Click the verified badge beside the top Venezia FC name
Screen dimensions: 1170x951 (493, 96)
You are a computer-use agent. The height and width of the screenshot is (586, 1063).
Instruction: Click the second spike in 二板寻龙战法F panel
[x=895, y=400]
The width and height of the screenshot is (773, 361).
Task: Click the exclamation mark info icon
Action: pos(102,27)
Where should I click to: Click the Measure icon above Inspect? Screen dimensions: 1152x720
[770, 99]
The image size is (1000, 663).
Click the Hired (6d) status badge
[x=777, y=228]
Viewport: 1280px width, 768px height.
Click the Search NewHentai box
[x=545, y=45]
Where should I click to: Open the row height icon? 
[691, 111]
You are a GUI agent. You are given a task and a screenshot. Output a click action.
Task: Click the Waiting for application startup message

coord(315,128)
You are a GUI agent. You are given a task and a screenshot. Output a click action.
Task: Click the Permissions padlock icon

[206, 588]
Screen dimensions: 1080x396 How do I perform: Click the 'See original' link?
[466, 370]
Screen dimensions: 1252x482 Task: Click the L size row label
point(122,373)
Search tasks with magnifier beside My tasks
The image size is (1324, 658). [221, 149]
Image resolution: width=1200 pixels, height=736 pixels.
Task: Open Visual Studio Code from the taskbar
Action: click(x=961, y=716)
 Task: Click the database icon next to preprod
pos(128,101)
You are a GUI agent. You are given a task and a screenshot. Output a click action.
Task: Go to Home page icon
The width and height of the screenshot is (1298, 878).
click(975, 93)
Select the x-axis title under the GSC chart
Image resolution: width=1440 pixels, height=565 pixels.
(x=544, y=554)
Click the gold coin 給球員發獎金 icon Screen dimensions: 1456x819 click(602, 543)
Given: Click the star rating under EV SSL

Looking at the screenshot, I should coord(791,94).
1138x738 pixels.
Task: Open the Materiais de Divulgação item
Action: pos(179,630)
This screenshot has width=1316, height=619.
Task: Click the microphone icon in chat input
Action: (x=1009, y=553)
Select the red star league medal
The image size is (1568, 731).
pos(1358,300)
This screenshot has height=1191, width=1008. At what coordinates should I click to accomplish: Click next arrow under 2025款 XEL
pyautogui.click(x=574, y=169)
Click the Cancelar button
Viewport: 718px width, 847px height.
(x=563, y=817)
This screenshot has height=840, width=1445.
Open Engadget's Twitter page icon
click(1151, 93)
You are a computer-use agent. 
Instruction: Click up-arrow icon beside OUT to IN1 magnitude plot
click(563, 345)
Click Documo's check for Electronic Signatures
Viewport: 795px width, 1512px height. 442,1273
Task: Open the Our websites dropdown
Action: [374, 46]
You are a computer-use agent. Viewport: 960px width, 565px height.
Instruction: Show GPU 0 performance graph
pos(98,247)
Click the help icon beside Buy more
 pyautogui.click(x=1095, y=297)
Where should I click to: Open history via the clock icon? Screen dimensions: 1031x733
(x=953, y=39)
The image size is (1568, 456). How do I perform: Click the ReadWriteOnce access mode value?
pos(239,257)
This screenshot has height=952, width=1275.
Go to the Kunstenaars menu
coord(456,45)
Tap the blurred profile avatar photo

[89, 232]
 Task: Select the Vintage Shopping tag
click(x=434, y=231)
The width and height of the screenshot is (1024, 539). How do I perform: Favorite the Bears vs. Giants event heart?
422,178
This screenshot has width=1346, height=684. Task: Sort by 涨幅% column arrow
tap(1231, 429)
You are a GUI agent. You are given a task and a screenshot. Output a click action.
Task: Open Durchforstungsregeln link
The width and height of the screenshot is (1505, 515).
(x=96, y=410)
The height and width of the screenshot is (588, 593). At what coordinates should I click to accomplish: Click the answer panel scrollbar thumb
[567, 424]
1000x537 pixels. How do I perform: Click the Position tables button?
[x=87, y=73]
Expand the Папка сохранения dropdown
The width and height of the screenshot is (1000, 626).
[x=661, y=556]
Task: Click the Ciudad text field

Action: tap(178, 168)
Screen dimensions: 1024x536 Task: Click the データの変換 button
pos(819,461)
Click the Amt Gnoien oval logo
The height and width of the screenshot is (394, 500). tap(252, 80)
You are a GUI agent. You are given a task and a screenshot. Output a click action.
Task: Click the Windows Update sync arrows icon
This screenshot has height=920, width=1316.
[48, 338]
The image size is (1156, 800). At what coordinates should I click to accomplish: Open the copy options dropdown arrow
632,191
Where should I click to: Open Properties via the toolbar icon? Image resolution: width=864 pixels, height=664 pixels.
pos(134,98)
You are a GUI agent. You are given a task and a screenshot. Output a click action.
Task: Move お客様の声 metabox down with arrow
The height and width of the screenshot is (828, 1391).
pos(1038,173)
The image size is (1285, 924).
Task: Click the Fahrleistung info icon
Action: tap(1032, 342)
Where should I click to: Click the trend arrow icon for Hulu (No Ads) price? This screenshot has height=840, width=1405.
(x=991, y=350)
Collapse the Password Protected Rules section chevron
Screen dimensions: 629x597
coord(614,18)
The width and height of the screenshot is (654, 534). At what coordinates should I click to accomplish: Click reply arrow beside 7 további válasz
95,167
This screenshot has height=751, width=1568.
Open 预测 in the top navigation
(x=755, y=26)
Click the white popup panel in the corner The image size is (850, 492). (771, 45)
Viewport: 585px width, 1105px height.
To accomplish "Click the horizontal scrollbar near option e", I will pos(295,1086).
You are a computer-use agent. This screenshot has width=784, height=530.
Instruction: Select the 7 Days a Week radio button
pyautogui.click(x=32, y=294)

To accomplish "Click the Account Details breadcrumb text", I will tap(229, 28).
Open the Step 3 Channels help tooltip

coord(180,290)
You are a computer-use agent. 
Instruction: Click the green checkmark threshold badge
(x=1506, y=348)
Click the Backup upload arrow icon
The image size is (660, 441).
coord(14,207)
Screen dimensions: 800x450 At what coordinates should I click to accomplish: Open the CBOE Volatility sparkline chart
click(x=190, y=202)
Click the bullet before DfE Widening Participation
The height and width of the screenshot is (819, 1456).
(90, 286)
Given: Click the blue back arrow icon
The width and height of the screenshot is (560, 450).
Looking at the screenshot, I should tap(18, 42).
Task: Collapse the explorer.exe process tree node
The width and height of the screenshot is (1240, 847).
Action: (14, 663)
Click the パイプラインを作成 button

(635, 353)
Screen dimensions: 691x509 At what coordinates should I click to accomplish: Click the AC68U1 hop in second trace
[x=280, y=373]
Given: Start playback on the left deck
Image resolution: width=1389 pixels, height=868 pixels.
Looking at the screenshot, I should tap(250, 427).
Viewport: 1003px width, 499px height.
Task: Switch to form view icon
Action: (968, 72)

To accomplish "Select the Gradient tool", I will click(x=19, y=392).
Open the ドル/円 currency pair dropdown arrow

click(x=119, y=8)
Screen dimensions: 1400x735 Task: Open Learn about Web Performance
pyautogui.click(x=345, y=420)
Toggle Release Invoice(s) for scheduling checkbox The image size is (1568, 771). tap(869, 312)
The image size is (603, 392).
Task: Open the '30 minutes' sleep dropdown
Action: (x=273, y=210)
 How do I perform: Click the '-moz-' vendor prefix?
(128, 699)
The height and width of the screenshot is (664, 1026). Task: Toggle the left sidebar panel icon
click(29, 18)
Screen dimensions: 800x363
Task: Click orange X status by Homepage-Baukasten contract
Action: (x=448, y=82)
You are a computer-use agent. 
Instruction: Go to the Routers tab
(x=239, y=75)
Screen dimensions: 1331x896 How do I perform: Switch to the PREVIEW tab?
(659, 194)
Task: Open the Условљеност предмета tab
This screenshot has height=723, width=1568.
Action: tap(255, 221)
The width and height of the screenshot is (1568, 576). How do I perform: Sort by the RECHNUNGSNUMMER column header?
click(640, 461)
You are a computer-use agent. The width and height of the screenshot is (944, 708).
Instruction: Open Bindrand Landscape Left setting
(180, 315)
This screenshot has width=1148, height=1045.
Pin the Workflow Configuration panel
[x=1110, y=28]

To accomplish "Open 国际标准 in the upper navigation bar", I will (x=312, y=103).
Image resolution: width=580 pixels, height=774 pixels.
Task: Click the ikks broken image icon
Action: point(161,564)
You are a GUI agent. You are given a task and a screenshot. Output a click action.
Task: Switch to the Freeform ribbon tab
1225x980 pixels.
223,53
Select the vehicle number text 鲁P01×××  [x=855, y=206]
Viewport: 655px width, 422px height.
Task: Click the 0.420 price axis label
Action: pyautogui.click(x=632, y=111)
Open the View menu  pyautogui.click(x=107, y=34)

-=-=-

### Directions:
Could you copy each line of the material that holds "computer"?

### Reply to the task:
You are a computer-use agent. The height and width of the screenshot is (586, 1063).
You are a computer-use agent. 
You are a computer-use agent. Viewport: 960px width, 565px height.
You are a computer-use agent. This screenshot has width=784, height=530.
You are a computer-use agent. 
You are a computer-use agent. 
You are a computer-use agent. The width and height of the screenshot is (944, 708).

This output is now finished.